Criado no governo Bolsonaro, o mecanismo permite aos parlamentares enviar dinheiro público de suas emendas individuais para bases eleitorais sem um objetivo definido e livre de fiscalização federal. O que era para ser uma exceção virou regra, como revelou o Estadão, e 393 parlamentares optaram por esse caminho ao invés do tradicional, que exige indicar, com base em critérios técnicos, como os recursos do Orçamento devem ser aplicados. Nesse caso, o parlamentar identifica os problemas da cidade e direciona a verba para atendê-los.

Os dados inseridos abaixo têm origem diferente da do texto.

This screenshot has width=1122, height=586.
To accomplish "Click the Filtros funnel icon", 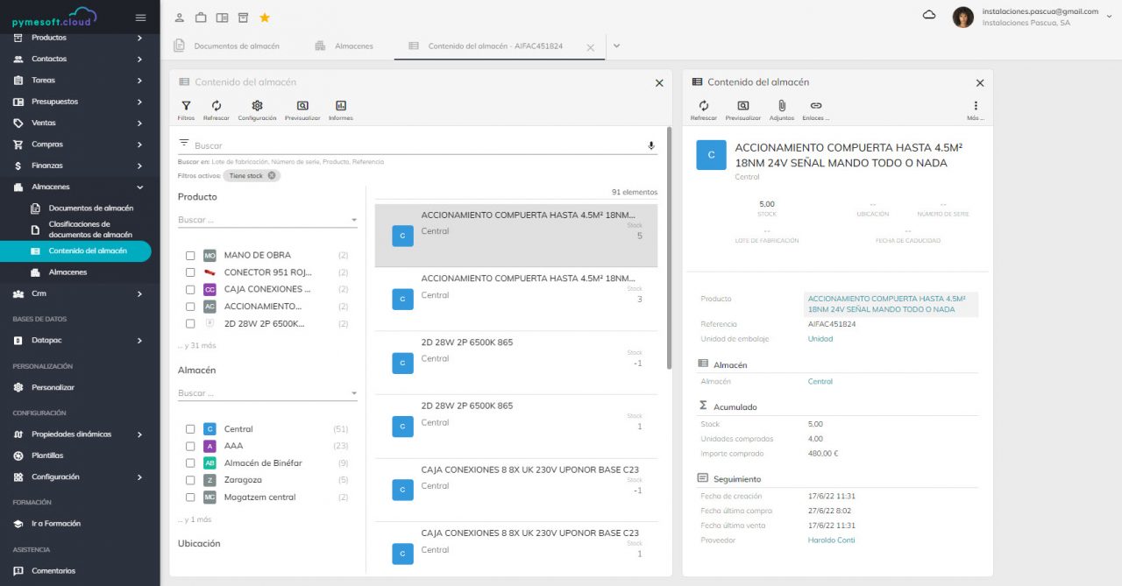I will 186,106.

O Estadão/Broadcast encontrou ao menos seis casos em que deputados determinaram a distribuição de R$ 27,6 milhões para cidades comandadas por seus filhos, irmãos, pai e sobrinho. O rastreamento é dificultado pela falta de transparência nesse tipo de repasse.
No início do ano, o deputado Schiavinato informou que utilizaria a modalidade de transferência especial para “alocar recursos para diversos municípios do Paraná”. Ele, no entanto, morreu no dia 13 de abril e não teve o desejo atendido. O suplente Valdir Rossoni assumiu o mandato no dia 27 e colocou todo o valor na prefeitura do filho. Procurado, alegou que fez a distribuição “dentro do que achava necessário”.

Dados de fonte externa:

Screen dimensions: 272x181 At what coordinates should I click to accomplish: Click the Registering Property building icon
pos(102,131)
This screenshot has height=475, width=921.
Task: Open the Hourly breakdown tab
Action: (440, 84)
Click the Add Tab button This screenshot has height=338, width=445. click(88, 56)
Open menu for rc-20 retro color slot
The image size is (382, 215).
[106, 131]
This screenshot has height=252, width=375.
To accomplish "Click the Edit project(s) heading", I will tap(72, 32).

Enquanto emendas com destinação específica demoram de um ano a um ano e meio para serem pagas, na modalidade transferência especial o dinheiro cai na conta da prefeitura em cerca de 60 dias, sem passar pelo crivo de órgãos de controle. De acordo com especialistas, isso pode abrir margem para a corrupção. Parlamentares, porém, defendem o modelo pela rapidez do pagamento em relação a outras emendas, que têm entraves burocráticos.
A modalidade também foi usada pela deputada Clarissa Garotinho (PL-RJ), que enviou R$ 4,5 milhões para Campos de Goytacazes, onde o irmão, Wladimir Garotinho, é prefeito. A cidade é reduto eleitoral da família de Clarissa. Tanto o pai de Clarissa, Anthony Garotinho, quanto a mãe, Rosinha Garotinho, já foram prefeitos do município.

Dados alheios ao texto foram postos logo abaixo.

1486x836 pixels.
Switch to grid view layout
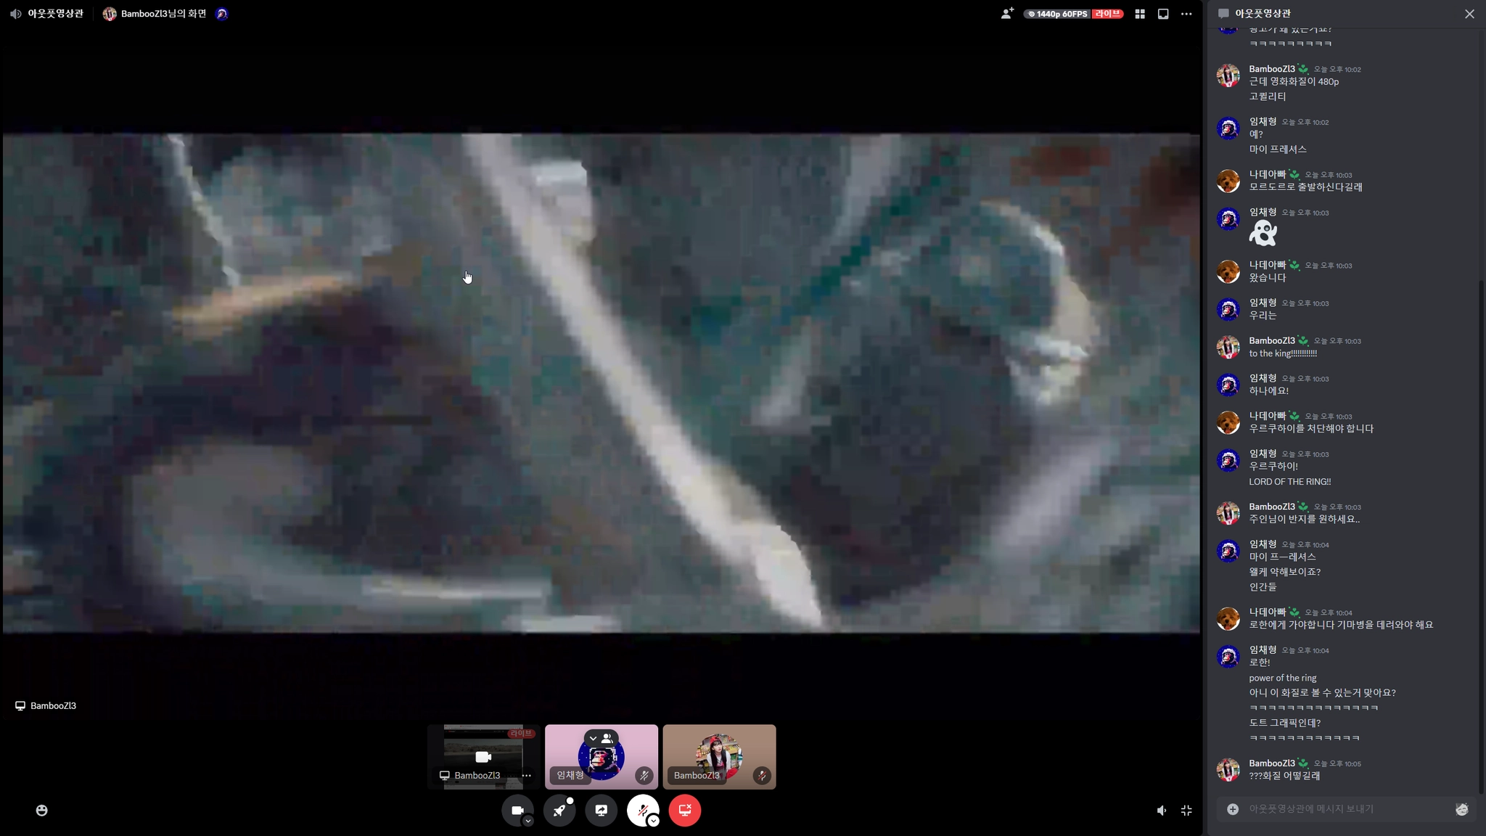(1140, 14)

O deputado federal Genecias Noronha (Solidariedade-CE) transferiu um total de R$ 8 milhões para Parambu, cidade governada pelo sobrinho, Rômulo Noronha, após aprovar a emenda no Orçamento alegando direcionamento a “todas as necessidades da população cearense”. No ano passado, o Tribunal Regional Eleitoral do Ceará cassou o mandato do deputado por abuso de poder político na campanha em Parambu em 2018. Genecias recorreu e continua no cargo.
Alcides Rodrigues (Patriota-GO) também enviou uma emenda “cheque em branco”, de R$ 3,3 milhões, para o município de Santa Helena (GO), onde o filho João Alberto Vieira Rodrigues é prefeito, fazendo da cidade a que mais recebeu recursos de transferências especiais no Estado de Goiás.
O deputado Eduardo Bismarck (PDT-CE), por sua vez, enviou R$ 3,1 milhões para Aracati (CE), município onde o pai, Bismarck Maia, é prefeito. O deputado é um dos principais defensores das transferências especiais no Congresso. Em 2019, ele presidiu a comissão especial da Câmara que formulou a PEC das emendas sem carimbo. Em resposta à reportagem, ele disse que repassou o dinheiro como “agradecimento” aos votos recebidos na cidade do pai.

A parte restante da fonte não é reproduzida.